→ WORK REQUIRED: Type out the data below in its entirety, exactly as given.
====================
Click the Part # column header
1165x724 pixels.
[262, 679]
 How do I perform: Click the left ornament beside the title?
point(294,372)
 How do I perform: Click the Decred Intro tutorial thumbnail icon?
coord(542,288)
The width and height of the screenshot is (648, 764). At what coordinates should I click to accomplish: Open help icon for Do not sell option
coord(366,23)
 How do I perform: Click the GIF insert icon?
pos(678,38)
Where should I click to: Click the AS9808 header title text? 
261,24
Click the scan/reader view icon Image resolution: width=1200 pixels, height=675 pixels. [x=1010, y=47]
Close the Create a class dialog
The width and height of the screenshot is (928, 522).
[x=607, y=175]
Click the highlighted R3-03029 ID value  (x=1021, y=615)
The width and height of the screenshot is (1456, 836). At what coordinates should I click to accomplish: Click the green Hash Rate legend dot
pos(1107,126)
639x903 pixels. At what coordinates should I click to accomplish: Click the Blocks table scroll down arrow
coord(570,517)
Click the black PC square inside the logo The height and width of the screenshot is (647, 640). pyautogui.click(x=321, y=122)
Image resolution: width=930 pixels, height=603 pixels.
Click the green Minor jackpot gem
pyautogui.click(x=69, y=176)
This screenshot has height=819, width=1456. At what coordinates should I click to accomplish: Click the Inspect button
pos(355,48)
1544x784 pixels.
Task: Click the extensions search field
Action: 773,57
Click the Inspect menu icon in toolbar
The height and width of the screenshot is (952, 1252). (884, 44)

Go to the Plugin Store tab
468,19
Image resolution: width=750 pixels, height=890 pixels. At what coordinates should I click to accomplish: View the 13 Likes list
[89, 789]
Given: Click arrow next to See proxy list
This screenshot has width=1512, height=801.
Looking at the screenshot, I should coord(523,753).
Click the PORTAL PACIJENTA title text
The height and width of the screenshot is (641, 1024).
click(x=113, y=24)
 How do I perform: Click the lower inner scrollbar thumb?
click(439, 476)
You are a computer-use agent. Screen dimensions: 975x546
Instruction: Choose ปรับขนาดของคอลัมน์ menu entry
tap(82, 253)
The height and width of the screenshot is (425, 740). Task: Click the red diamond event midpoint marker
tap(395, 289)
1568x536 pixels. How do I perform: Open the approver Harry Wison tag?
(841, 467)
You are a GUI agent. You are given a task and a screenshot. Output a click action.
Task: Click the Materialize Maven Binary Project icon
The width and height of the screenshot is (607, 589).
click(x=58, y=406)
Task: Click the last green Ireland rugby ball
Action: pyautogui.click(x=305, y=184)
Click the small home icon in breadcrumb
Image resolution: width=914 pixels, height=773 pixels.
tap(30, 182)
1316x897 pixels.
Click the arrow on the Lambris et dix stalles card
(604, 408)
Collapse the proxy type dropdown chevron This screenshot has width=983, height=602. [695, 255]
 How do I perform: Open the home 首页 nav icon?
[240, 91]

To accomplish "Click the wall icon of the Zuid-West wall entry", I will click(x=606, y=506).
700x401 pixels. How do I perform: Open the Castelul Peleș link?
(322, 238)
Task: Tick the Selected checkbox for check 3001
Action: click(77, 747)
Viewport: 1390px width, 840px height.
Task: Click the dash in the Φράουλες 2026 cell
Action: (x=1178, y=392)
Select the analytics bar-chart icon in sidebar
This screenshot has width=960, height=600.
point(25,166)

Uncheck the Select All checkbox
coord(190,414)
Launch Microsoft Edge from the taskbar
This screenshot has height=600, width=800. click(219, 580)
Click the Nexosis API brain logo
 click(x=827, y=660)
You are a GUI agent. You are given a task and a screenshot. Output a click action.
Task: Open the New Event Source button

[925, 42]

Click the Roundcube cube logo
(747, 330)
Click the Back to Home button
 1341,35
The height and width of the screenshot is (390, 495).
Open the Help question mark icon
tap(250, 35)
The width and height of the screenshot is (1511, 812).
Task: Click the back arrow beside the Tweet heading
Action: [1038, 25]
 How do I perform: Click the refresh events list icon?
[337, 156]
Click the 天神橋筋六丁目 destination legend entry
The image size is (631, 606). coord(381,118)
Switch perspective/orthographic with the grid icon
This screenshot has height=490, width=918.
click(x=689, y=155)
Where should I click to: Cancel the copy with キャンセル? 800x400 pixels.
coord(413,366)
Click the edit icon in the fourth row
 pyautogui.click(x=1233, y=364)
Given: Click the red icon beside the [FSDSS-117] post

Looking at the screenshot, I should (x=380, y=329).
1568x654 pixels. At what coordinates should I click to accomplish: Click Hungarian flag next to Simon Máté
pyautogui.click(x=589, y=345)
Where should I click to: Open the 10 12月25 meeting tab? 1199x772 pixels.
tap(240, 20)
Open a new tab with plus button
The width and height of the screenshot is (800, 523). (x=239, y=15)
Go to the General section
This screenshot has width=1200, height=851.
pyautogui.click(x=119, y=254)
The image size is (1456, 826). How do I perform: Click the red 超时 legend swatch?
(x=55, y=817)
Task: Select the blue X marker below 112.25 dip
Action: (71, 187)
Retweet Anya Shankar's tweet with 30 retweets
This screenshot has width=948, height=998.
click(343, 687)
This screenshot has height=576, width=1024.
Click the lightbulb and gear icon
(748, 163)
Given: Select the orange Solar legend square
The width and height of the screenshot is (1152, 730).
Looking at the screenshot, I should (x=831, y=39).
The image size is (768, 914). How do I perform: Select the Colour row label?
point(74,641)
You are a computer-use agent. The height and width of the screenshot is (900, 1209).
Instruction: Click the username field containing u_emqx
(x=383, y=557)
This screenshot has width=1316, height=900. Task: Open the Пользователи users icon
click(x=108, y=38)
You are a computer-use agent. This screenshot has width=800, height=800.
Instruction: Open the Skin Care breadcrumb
====================
→ SOLUTION FOR THIS TASK:
Click the Part # column header
1165x724 pixels.
[262, 679]
 How do I perform: Click the left ornament beside the title?
point(294,372)
 How do I perform: Click the Decred Intro tutorial thumbnail icon?
coord(542,288)
The width and height of the screenshot is (648, 764). At what coordinates should I click to accomplish: Open help icon for Do not sell option
coord(366,23)
 How do I perform: Click the GIF insert icon?
pos(678,38)
Where should I click to: Click the AS9808 header title text? 
261,24
Click the scan/reader view icon Image resolution: width=1200 pixels, height=675 pixels. [x=1010, y=47]
Close the Create a class dialog
The width and height of the screenshot is (928, 522).
[x=607, y=175]
Click the highlighted R3-03029 ID value  (x=1021, y=615)
The width and height of the screenshot is (1456, 836). At what coordinates should I click to accomplish: Click the green Hash Rate legend dot
pos(1107,126)
639x903 pixels. At what coordinates should I click to accomplish: Click the Blocks table scroll down arrow
coord(570,517)
Click the black PC square inside the logo The height and width of the screenshot is (647, 640). pyautogui.click(x=321, y=122)
Image resolution: width=930 pixels, height=603 pixels.
Click the green Minor jackpot gem
pyautogui.click(x=69, y=176)
This screenshot has height=819, width=1456. At what coordinates should I click to accomplish: Click the Inspect button
pos(355,48)
1544x784 pixels.
Task: Click the extensions search field
Action: 773,57
Click the Inspect menu icon in toolbar
The height and width of the screenshot is (952, 1252). (884, 44)

Go to the Plugin Store tab
468,19
Image resolution: width=750 pixels, height=890 pixels. At what coordinates should I click to accomplish: View the 13 Likes list
[89, 789]
Given: Click arrow next to See proxy list
This screenshot has width=1512, height=801.
Looking at the screenshot, I should coord(523,753).
Click the PORTAL PACIJENTA title text
The height and width of the screenshot is (641, 1024).
click(x=113, y=24)
 How do I perform: Click the lower inner scrollbar thumb?
click(439, 476)
You are a computer-use agent. Screen dimensions: 975x546
Instruction: Choose ปรับขนาดของคอลัมน์ menu entry
tap(82, 253)
The height and width of the screenshot is (425, 740). Task: Click the red diamond event midpoint marker
tap(395, 289)
1568x536 pixels. How do I perform: Open the approver Harry Wison tag?
(841, 467)
You are a GUI agent. You are given a task and a screenshot. Output a click action.
Task: Click the Materialize Maven Binary Project icon
The width and height of the screenshot is (607, 589).
click(x=58, y=406)
Task: Click the last green Ireland rugby ball
Action: pyautogui.click(x=305, y=184)
Click the small home icon in breadcrumb
Image resolution: width=914 pixels, height=773 pixels.
tap(30, 182)
1316x897 pixels.
Click the arrow on the Lambris et dix stalles card
(604, 408)
Collapse the proxy type dropdown chevron This screenshot has width=983, height=602. [695, 255]
 How do I perform: Open the home 首页 nav icon?
[240, 91]

To accomplish "Click the wall icon of the Zuid-West wall entry", I will click(x=606, y=506).
700x401 pixels. How do I perform: Open the Castelul Peleș link?
(322, 238)
Task: Tick the Selected checkbox for check 3001
Action: click(77, 747)
Viewport: 1390px width, 840px height.
Task: Click the dash in the Φράουλες 2026 cell
Action: (x=1178, y=392)
Select the analytics bar-chart icon in sidebar
This screenshot has width=960, height=600.
point(25,166)

Uncheck the Select All checkbox
coord(190,414)
Launch Microsoft Edge from the taskbar
This screenshot has height=600, width=800. click(219, 580)
Click the Nexosis API brain logo
 click(x=827, y=660)
You are a GUI agent. You are given a task and a screenshot. Output a click action.
Task: Open the New Event Source button

[925, 42]

Click the Roundcube cube logo
(747, 330)
Click the Back to Home button
 1341,35
The height and width of the screenshot is (390, 495).
Open the Help question mark icon
tap(250, 35)
The width and height of the screenshot is (1511, 812).
Task: Click the back arrow beside the Tweet heading
Action: [1038, 25]
 How do I perform: Click the refresh events list icon?
[337, 156]
Click the 天神橋筋六丁目 destination legend entry
The image size is (631, 606). coord(381,118)
Switch perspective/orthographic with the grid icon
This screenshot has height=490, width=918.
click(x=689, y=155)
Where should I click to: Cancel the copy with キャンセル? 800x400 pixels.
coord(413,366)
Click the edit icon in the fourth row
 pyautogui.click(x=1233, y=364)
Given: Click the red icon beside the [FSDSS-117] post

Looking at the screenshot, I should (x=380, y=329).
1568x654 pixels. At what coordinates should I click to accomplish: Click Hungarian flag next to Simon Máté
pyautogui.click(x=589, y=345)
Where should I click to: Open the 10 12月25 meeting tab? 1199x772 pixels.
tap(240, 20)
Open a new tab with plus button
The width and height of the screenshot is (800, 523). (x=239, y=15)
Go to the General section
This screenshot has width=1200, height=851.
pyautogui.click(x=119, y=254)
The image size is (1456, 826). How do I perform: Click the red 超时 legend swatch?
(x=55, y=817)
Task: Select the blue X marker below 112.25 dip
Action: (71, 187)
Retweet Anya Shankar's tweet with 30 retweets
This screenshot has width=948, height=998.
click(343, 687)
This screenshot has height=576, width=1024.
Click the lightbulb and gear icon
(748, 163)
Given: Select the orange Solar legend square
The width and height of the screenshot is (1152, 730).
Looking at the screenshot, I should (x=831, y=39).
The image size is (768, 914). How do I perform: Select the Colour row label?
point(74,641)
You are a computer-use agent. The height and width of the screenshot is (900, 1209).
Instruction: Click the username field containing u_emqx
(x=383, y=557)
This screenshot has width=1316, height=900. Task: Open the Пользователи users icon
click(x=108, y=38)
You are a computer-use agent. This screenshot has width=800, height=800.
Instruction: Open the Skin Care breadcrumb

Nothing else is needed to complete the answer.